A minimal framework for ML competitions with Hydra configs, WandB sweeps, and modular components. It is meant as a starting point for competitions, and is not a production-ready framework. It's also not made with the idea in mind to continuously improve the framework.
Note! There's a lot of things we don't go into deep detail about. If you want to know more, deep research on both google's side and openai's side are incredibly good resources. USE THEM.
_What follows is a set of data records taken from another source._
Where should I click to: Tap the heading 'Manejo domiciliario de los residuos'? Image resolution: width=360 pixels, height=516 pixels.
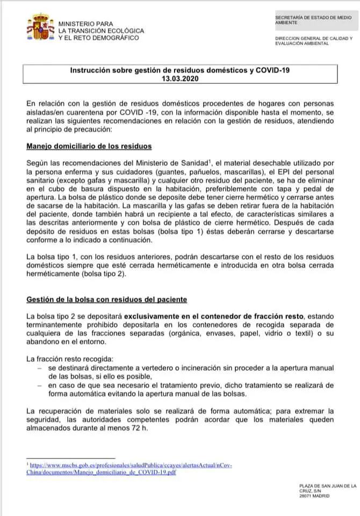pos(89,146)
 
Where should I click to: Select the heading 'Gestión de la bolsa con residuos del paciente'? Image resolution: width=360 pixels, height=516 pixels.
pos(107,299)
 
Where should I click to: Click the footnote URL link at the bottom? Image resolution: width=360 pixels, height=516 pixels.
pos(129,468)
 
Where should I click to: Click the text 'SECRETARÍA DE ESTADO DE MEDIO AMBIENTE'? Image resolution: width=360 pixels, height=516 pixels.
pos(313,20)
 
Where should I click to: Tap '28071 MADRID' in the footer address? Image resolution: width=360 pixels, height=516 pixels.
pos(314,496)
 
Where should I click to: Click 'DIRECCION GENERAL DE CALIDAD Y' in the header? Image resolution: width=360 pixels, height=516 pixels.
pos(313,39)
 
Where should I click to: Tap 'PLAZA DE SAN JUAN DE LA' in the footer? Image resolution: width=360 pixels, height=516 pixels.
pos(327,486)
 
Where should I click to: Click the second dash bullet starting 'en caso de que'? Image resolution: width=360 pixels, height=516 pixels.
pos(39,385)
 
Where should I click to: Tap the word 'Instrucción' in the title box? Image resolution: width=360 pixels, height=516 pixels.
pos(91,70)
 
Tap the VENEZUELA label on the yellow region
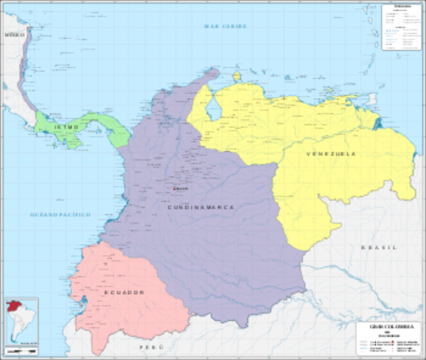(x=331, y=154)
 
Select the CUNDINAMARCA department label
(x=200, y=206)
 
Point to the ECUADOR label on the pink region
(x=124, y=292)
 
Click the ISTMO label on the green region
(x=45, y=129)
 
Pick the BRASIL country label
(x=379, y=247)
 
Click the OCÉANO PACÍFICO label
(x=59, y=214)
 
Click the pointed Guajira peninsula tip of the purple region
(x=215, y=71)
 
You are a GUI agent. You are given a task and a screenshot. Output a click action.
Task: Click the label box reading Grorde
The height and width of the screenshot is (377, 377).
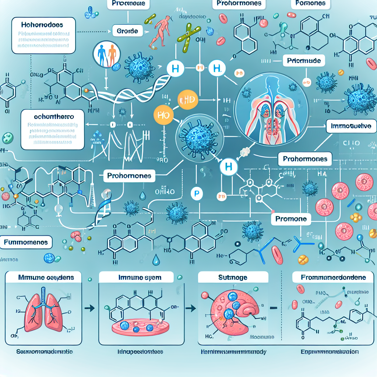coord(128,31)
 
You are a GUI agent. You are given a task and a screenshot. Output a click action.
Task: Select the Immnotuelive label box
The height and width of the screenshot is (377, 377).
coord(351,126)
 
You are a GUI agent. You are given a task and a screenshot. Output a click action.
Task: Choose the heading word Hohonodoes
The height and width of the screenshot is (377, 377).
coord(42,25)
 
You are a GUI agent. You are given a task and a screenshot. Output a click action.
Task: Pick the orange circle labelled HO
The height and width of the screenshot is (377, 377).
coord(162,114)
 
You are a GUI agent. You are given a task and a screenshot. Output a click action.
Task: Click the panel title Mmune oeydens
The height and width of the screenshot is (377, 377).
coord(46,277)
Before starting, and at the start, it's important to do EDA. Because quite often the biggest problem you have in machine learning is that you're not limited by your model capabilities, but by your data. In the Malaria competition our models outperformed the data (by our judgement) after ~5 weeks, and in a satellite imagery competition after ~2 weeks. After that point, it becomes hard to judge whether a change will help or hurt. That's on the side of checking whether your data is of high enough quality. But even if it is, it's still important to do EDA to get a better understanding of your data. This will inform model choices, augmentation choices, and postprocessing choices.
The most general setup for a competition is as follows:
- Lots of augmentations for regularization.
- Lots of different models to try, always from a pretrained model.
- Cosine scheduling for the learning rate.
- AdamW optimizer.
- A couple ways to ensemble the models.
- Sweeping. Lots and lots of sweeping. The most important parameters are often the learning rate, batch size, and model architecture.
There are other things you can do besides this, like synthetic data generation or postprocessing functions for example, but you're basically guaranteed to be doing the above.
Things that sometimes help:
- Using exponential moving averages of your model weights. We've found this to also be quite a safe default, and there's a good implementation here.
- Postprocessing functions. Postprocessing functions can sometimes be a good way to improve your score. We've used them to smooth predictions for the Malaria competition and the Wave Inversion competition. But a really big pitfall is that people often make postprocessing functions you don't need. Models have a crazy ability to learn patterns, so if something helps the model probably already does it. So before you create a postprocessing function, first verify by looking at plenty of model predictions that it's actually necessary (otherwise you'll waste a lot of time).
uv is a great package manager, where the main advantage is speed. It mimics pip in functionality, and also creates a .venv folder in the current directory. But installation time of a package is near 0, and it has significantly better dependency resolution. The documentation of uv is good, so you can find anything specific there, but some short notes:
To create a project, run:
uv initTo install a package, run:
uv add <package-name>And to run a script, run:
uv run <script-name>We do recommend WandB initially, as it's very easy to set up and use. It's good for logging metrics, and most importantly for running the same sweep across multiple machines. Using a config like the sweep_config.yaml in this repo is a good starting point.
To log metrics, you put statements in your code like the following:
wandb.log({"train/accuracy": accuracy})This will log the accuracy metric to wandb, and you can view it in the wandb dashboard. It even handily seperates 'train' and 'val' metrics if you use / to seperate the metric name.
To run a sweep, create a .yaml file that defines your sweep, and run the following command:
wandb sweep <yaml-path>In our case, this would be:
uv run wandb sweep configs/sweeps/sweep_config.yamlThis will return a sweep command, which looks like this:
uv run wandb agent <user>/<project-name>/<sweep-id>If you are all part of the same wandb team, then you can run this command on multiple machines to run the same sweep across multiple machines, significantly speeding up the process.
A lot of our PCs have 2 GPUs, and distributed training can be a pain in the ass. So instead, when sweeping, we tend to run an instance of the sweep on each GPU. To do this, open 2 terminal windows, and run the following commands:
CUDA_VISIBLE_DEVICES=0 wandb agent <user>/<project-name>/<sweep-id>CUDA_VISIBLE_DEVICES=1 wandb agent <user>/<project-name>/<sweep-id>This will run the sweep on both GPUs independently, side-stepping the problems distributed training can cause.
In the past year, we've used WandB a lot for our experiment tracking and hyperparameter optimization, and found that in a lot of cases it breaks in unexpected ways. It also lacks feature completeness, like being able to pick your own algorithm for hyperparameter optimization. And the reason this tends to be a time consuming issue every time is because their documentation is wildly incomplete (even claude often can't help). MLFlow is more difficult to set up, but we found it to be more reliable and feature complete. It's also Bring Your Own Hyperparameter Optimization (BYOHPO) friendly. Because of WandB's simplicity though, we still recommend it as a starting point.